It Was Just A Movie

02 July 2018 | Your True Encounters

I’ve had a lot of weird, unexplainable things happen to me when I was younger. Some of them I’ve tried to share with my mom, who would brush me off despite her being a believer in the paranormal. Some of them I haven’t shared with anyone. I think she thought like any other kid I was making up stories, and I definitely did. I don’t deny that. I have a huge and sometimes overactive imagination. I think the thing that she never realized is I always stayed away from anything that may have been scary. I was and still kind of am a scaredy cat.

I’m sure I’ll come to share more of my weird happenings, but this one is by far I think the one that stands out to me the most.

So I said I was a scaredy cat, and that’s very true. My parents, however, are not and have always enjoyed watching horror movies. We moved around a lot, and no matter how the house was set up I would always find a way to sneak out of bed and hide near them while they watched their scary movies. I had no interest in watching, and usually it was because I had a bad dream and just wanted to be close to them that I would find myself out there. They were young adults, and like most young people they didn’t want to be in bed by 10 pm. They would stay up late watching movies and talking. So it was an often occurrence that I would crawl or tip toe out of my room and hide on the stairs or behind a couch. I would inevitably end up watching parts of the movie from sheer curiosity, and at other times squeeze my eyes shut and listen while my imagination unfortunately put pictures in my head.

One movie that truly scared my poor 5 year old self was the remake of the Shinning, or more to the point the bathroom scene. The dead women in the movie made me scream, and my parents found me. They pulled me on the couch and tried to calm me. It was just a movie, it was only make up, it’s just a made up story sweetheart.

It was just a movie.

Well, the “woman” from that scene would become haunt of my nightmares, and I swear actually haunt me.

- **Objective**
Answer these about the account above:
(a) Which parent is described as a believer in the paranormal?
(b) What usually led the narrator to sneak out of bed while the parents watched movies?
(c) How old was the narrator when the bathroom scene from the remake caused a scream?

- **Dataset extract**
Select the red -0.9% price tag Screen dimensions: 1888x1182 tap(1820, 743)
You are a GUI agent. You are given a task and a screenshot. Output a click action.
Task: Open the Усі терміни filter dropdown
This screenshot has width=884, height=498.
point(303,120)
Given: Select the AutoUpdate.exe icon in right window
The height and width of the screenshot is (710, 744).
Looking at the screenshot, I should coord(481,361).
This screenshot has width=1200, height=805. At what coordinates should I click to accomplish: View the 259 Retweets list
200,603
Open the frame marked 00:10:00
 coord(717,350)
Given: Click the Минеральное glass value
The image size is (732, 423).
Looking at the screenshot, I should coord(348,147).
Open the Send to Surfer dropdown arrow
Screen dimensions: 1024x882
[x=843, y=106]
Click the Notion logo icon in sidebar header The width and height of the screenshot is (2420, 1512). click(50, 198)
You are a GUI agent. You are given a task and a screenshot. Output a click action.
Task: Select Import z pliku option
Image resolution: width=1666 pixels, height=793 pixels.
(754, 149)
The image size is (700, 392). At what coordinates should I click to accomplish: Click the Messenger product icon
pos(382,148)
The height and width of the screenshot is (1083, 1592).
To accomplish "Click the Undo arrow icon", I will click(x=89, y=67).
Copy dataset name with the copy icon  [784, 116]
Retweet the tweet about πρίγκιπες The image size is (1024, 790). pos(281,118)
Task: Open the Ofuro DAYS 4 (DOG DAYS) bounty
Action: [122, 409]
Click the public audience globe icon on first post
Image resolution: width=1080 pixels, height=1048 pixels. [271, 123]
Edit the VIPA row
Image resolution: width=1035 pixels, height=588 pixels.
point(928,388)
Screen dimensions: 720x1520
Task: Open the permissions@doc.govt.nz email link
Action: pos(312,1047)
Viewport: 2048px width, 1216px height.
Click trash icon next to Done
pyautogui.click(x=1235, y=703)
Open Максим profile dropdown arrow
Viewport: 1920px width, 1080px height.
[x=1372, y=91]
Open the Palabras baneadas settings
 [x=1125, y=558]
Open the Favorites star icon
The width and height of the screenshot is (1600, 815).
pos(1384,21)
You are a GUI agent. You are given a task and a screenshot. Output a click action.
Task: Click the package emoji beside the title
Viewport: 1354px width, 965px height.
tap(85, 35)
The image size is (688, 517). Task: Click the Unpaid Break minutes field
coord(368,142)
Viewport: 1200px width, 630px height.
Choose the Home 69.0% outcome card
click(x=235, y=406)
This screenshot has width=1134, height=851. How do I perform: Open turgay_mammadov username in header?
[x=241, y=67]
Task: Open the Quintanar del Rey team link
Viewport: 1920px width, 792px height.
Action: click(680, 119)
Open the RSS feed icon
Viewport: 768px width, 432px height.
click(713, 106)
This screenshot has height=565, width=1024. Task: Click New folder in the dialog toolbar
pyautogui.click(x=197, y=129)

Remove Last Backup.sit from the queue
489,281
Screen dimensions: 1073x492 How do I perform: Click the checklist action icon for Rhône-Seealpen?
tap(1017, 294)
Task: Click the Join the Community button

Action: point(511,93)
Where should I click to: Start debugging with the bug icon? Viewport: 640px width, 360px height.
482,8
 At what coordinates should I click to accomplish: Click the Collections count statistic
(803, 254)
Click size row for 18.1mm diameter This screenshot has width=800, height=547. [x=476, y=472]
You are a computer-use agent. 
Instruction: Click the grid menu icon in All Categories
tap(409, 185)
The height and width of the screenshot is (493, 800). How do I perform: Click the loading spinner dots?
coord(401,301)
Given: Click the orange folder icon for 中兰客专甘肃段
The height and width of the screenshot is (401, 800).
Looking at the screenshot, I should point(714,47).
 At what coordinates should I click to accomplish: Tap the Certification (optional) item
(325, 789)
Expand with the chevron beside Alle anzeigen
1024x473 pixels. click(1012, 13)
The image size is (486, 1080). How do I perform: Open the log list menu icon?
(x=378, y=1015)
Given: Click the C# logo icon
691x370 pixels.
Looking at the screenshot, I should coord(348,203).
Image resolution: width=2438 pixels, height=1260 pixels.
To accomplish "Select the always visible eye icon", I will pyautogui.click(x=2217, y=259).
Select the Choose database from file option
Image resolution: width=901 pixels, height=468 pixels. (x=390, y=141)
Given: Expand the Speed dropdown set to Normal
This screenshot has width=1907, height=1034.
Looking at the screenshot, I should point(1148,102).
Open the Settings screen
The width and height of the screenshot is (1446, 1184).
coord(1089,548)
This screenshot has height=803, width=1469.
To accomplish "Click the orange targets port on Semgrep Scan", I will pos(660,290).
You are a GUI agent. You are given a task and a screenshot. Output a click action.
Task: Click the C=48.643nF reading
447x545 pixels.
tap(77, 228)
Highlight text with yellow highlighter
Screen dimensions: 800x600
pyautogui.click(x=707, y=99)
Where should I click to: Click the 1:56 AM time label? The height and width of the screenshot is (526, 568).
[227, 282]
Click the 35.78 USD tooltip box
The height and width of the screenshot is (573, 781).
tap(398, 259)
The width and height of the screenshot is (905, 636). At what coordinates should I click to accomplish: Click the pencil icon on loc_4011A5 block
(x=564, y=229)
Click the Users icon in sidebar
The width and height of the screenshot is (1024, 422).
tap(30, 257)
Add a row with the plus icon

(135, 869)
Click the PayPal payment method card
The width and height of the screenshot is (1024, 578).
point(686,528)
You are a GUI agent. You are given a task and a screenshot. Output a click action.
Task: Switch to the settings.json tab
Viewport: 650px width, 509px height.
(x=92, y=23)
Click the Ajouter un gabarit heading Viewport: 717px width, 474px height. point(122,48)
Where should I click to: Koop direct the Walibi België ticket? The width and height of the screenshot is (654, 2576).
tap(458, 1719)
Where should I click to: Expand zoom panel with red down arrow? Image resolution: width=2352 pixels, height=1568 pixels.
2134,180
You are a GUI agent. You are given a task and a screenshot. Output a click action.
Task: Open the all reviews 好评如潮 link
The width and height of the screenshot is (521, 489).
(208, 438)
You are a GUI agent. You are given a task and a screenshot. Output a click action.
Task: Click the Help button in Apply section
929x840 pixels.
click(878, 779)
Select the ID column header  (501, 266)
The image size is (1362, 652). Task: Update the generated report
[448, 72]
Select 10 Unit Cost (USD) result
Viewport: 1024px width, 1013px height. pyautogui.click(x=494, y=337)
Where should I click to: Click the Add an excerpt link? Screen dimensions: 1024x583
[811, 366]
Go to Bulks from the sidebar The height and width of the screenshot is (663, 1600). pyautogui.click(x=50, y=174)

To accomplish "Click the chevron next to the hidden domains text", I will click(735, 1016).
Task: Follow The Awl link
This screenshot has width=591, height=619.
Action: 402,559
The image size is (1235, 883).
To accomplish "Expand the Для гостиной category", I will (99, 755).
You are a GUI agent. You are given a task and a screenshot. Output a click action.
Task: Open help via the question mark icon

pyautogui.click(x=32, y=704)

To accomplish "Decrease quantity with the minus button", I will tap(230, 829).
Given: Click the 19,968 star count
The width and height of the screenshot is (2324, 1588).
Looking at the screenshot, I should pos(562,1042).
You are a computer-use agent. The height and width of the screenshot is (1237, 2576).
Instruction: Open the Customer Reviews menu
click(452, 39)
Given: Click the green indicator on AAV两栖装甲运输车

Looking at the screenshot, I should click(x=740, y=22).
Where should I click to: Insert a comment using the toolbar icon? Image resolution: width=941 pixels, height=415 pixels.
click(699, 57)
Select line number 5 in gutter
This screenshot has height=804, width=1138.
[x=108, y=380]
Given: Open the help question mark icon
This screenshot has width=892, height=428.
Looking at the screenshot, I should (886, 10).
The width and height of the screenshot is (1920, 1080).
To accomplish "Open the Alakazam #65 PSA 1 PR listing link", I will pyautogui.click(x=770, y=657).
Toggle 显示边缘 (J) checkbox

- **Output for this task**
(a) The narrator's mom.
(b) A bad dream and wanting to be close to the parents.
(c) Five years old.